▶ _REQUIRED ACTION_: Give back the entries below verbatim.

* * * * * * * * *

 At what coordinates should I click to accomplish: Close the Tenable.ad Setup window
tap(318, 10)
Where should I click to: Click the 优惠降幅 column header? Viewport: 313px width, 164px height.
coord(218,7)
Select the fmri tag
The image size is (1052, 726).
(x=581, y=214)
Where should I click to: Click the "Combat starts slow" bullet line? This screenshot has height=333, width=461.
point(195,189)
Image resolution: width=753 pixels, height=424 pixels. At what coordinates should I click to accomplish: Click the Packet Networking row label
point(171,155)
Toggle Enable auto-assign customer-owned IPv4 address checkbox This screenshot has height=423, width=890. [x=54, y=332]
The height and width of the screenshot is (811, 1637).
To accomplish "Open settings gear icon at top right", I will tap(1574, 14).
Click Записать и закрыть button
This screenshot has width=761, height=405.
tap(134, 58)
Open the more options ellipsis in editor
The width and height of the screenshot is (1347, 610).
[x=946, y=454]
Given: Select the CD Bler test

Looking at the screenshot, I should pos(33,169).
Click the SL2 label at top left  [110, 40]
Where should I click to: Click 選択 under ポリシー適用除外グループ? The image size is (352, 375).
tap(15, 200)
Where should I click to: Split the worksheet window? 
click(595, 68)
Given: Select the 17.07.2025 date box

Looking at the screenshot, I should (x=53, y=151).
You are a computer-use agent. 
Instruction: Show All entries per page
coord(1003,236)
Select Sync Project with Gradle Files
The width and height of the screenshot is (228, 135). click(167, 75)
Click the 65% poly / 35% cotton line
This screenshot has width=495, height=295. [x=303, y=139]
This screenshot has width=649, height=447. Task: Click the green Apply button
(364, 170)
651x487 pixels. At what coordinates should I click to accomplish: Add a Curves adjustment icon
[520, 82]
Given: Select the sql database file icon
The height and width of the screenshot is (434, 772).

* * * * * * * * *

▶ _TASK RESULT_:
 At what coordinates should I click to accomplish: Close the Tenable.ad Setup window
tap(318, 10)
Where should I click to: Click the 优惠降幅 column header? Viewport: 313px width, 164px height.
coord(218,7)
Select the fmri tag
The image size is (1052, 726).
(x=581, y=214)
Where should I click to: Click the "Combat starts slow" bullet line? This screenshot has height=333, width=461.
point(195,189)
Image resolution: width=753 pixels, height=424 pixels. At what coordinates should I click to accomplish: Click the Packet Networking row label
point(171,155)
Toggle Enable auto-assign customer-owned IPv4 address checkbox This screenshot has height=423, width=890. [x=54, y=332]
The height and width of the screenshot is (811, 1637).
To accomplish "Open settings gear icon at top right", I will tap(1574, 14).
Click Записать и закрыть button
This screenshot has width=761, height=405.
tap(134, 58)
Open the more options ellipsis in editor
The width and height of the screenshot is (1347, 610).
[x=946, y=454]
Given: Select the CD Bler test

Looking at the screenshot, I should pos(33,169).
Click the SL2 label at top left  [110, 40]
Where should I click to: Click 選択 under ポリシー適用除外グループ? The image size is (352, 375).
tap(15, 200)
Where should I click to: Split the worksheet window? 
click(595, 68)
Given: Select the 17.07.2025 date box

Looking at the screenshot, I should (x=53, y=151).
You are a computer-use agent. 
Instruction: Show All entries per page
coord(1003,236)
Select Sync Project with Gradle Files
The width and height of the screenshot is (228, 135). click(167, 75)
Click the 65% poly / 35% cotton line
This screenshot has width=495, height=295. [x=303, y=139]
This screenshot has width=649, height=447. Task: Click the green Apply button
(364, 170)
651x487 pixels. At what coordinates should I click to accomplish: Add a Curves adjustment icon
[520, 82]
Given: Select the sql database file icon
The height and width of the screenshot is (434, 772).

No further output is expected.